Не будем скрывать: здесь Куприна подстерегала большая опасность сентиментальности, ложной «красивости». В некоторых местах она действительно сказывается. Таковы строки, рисующие мертвого Желткова: «… губы улыбались блаженно и безмятежно, как будто бы он перед расставаньем с жизнью узнал какую-то глубокую и сладкую тайну, разрешившую всю человеческую его жизнь». Вера Николаевна вспоминает, что «то же самое умиротворенное выражение она видела на масках великих страдальцев — Пушкина и Наполеона».

Но когда Вера Николаевна, прочитав письмо, приходит к мужу «с покрасневшими от слез глазами», когда она вдруг прозревает, поняв, что «та любовь, о которой мечтает каждая женщина, прошла мимо нее»; когда она прощается с покойным и «раздвинув в обе стороны волосы на лбу мертвеца… крепко сжала руками его виски и поцеловала его в холодный, влажный лоб долгим дружеским поцелуем»; когда она, покидая комнату Желткова, в последнюю минуту «вдруг заплакала», — мы верим художнику. Мы верим, что растаял лед пренебрежения к низкопоставленному человеку и сердце княгини Веры дрогнуло и покорилось.

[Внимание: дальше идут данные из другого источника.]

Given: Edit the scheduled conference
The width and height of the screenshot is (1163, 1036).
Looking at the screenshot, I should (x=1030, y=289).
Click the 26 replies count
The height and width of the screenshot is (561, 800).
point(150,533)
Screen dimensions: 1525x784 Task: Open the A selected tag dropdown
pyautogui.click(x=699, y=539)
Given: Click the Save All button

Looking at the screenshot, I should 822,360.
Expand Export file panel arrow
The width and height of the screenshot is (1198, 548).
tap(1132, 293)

И когда она слушает ту самую бетховенскую сонату, название которой было написано в предсмертной записке Желткова, — в ее сознании невольно складываются поэтические строки, как бы произносимые умершим человеком, любившим ее, с их рефреном: «Да святится имя Твое».

Строки, перекликающиеся с изумительным гимном любви — с «Песнью песней».

Любовь, казавшаяся жалким, смешным чудачеством, любовь, отброшенная презрительно и высокомерно, — победила.